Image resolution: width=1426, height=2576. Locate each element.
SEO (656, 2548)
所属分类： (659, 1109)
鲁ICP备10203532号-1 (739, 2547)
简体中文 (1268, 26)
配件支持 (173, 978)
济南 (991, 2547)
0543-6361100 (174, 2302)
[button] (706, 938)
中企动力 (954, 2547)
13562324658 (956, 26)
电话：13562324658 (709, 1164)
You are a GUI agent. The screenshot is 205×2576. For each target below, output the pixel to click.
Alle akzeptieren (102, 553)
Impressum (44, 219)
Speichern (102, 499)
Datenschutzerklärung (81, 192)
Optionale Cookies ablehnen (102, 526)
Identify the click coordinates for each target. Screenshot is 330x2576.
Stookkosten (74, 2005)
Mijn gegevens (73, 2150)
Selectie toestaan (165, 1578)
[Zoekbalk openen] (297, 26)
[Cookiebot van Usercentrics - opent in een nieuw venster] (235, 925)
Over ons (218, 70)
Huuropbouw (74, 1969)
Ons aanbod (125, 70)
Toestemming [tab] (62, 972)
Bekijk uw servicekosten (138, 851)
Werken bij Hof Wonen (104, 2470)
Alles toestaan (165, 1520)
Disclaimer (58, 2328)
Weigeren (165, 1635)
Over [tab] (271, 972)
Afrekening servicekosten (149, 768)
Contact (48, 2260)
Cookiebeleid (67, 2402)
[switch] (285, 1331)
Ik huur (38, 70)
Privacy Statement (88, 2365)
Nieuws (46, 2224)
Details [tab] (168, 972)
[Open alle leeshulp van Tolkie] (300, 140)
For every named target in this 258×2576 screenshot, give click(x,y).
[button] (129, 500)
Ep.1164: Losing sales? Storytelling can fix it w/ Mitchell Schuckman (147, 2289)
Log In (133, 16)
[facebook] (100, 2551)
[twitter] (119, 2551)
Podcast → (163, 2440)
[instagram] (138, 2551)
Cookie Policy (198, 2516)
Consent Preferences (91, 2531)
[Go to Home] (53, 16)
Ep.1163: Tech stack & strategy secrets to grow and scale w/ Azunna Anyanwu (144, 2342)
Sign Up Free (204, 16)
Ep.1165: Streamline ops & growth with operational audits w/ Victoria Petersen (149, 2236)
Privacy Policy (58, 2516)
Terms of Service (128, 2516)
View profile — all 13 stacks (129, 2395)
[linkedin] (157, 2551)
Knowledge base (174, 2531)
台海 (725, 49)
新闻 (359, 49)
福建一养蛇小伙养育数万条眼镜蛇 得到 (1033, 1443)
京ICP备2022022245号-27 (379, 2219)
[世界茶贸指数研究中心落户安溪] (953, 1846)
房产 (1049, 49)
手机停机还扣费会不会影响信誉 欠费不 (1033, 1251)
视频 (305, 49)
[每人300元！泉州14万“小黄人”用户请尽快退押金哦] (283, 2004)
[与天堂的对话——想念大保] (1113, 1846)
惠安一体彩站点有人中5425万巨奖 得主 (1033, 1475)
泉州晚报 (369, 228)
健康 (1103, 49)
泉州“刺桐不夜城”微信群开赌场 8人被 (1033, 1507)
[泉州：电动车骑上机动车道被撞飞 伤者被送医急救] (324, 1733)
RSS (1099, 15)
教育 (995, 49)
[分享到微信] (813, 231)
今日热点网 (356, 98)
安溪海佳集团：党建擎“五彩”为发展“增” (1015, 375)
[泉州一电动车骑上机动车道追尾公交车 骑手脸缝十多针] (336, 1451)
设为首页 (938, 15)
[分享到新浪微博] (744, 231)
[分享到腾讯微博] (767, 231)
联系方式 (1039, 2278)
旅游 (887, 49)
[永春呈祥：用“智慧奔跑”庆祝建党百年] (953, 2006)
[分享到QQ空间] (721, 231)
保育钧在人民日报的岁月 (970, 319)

==================================================

Required action:
Write out each entry again, character for character.

Response to the task:
Image resolution: width=1426, height=2576. Locate each element.
SEO (656, 2548)
所属分类： (659, 1109)
鲁ICP备10203532号-1 (739, 2547)
简体中文 (1268, 26)
配件支持 (173, 978)
济南 (991, 2547)
0543-6361100 (174, 2302)
[button] (706, 938)
中企动力 (954, 2547)
13562324658 (956, 26)
电话：13562324658 (709, 1164)
You are a GUI agent. The screenshot is 205×2576. For each target below, output the pixel to click.
Alle akzeptieren (102, 553)
Impressum (44, 219)
Speichern (102, 499)
Datenschutzerklärung (81, 192)
Optionale Cookies ablehnen (102, 526)
Identify the click coordinates for each target. Screenshot is 330x2576.
Stookkosten (74, 2005)
Mijn gegevens (73, 2150)
Selectie toestaan (165, 1578)
[Zoekbalk openen] (297, 26)
[Cookiebot van Usercentrics - opent in een nieuw venster] (235, 925)
Over ons (218, 70)
Huuropbouw (74, 1969)
Ons aanbod (125, 70)
Toestemming [tab] (62, 972)
Bekijk uw servicekosten (138, 851)
Werken bij Hof Wonen (104, 2470)
Alles toestaan (165, 1520)
Disclaimer (58, 2328)
Weigeren (165, 1635)
Over [tab] (271, 972)
Afrekening servicekosten (149, 768)
Contact (48, 2260)
Cookiebeleid (67, 2402)
[switch] (285, 1331)
Ik huur (38, 70)
Privacy Statement (88, 2365)
Nieuws (46, 2224)
Details [tab] (168, 972)
[Open alle leeshulp van Tolkie] (300, 140)
For every named target in this 258×2576 screenshot, give click(x,y).
[button] (129, 500)
Ep.1164: Losing sales? Storytelling can fix it w/ Mitchell Schuckman (147, 2289)
Log In (133, 16)
[facebook] (100, 2551)
[twitter] (119, 2551)
Podcast → (163, 2440)
[instagram] (138, 2551)
Cookie Policy (198, 2516)
Consent Preferences (91, 2531)
[Go to Home] (53, 16)
Ep.1163: Tech stack & strategy secrets to grow and scale w/ Azunna Anyanwu (144, 2342)
Sign Up Free (204, 16)
Ep.1165: Streamline ops & growth with operational audits w/ Victoria Petersen (149, 2236)
Privacy Policy (58, 2516)
Terms of Service (128, 2516)
View profile — all 13 stacks (129, 2395)
[linkedin] (157, 2551)
Knowledge base (174, 2531)
台海 (725, 49)
新闻 (359, 49)
福建一养蛇小伙养育数万条眼镜蛇 得到 (1033, 1443)
京ICP备2022022245号-27 (379, 2219)
[世界茶贸指数研究中心落户安溪] (953, 1846)
房产 (1049, 49)
手机停机还扣费会不会影响信誉 欠费不 (1033, 1251)
视频 (305, 49)
[每人300元！泉州14万“小黄人”用户请尽快退押金哦] (283, 2004)
[与天堂的对话——想念大保] (1113, 1846)
惠安一体彩站点有人中5425万巨奖 得主 (1033, 1475)
泉州晚报 (369, 228)
健康 (1103, 49)
泉州“刺桐不夜城”微信群开赌场 8人被 (1033, 1507)
[泉州：电动车骑上机动车道被撞飞 伤者被送医急救] (324, 1733)
RSS (1099, 15)
教育 (995, 49)
[分享到微信] (813, 231)
今日热点网 (356, 98)
安溪海佳集团：党建擎“五彩”为发展“增” (1015, 375)
[泉州一电动车骑上机动车道追尾公交车 骑手脸缝十多针] (336, 1451)
设为首页 (938, 15)
[分享到新浪微博] (744, 231)
[分享到腾讯微博] (767, 231)
联系方式 (1039, 2278)
旅游 (887, 49)
[永春呈祥：用“智慧奔跑”庆祝建党百年] (953, 2006)
[分享到QQ空间] (721, 231)
保育钧在人民日报的岁月 (970, 319)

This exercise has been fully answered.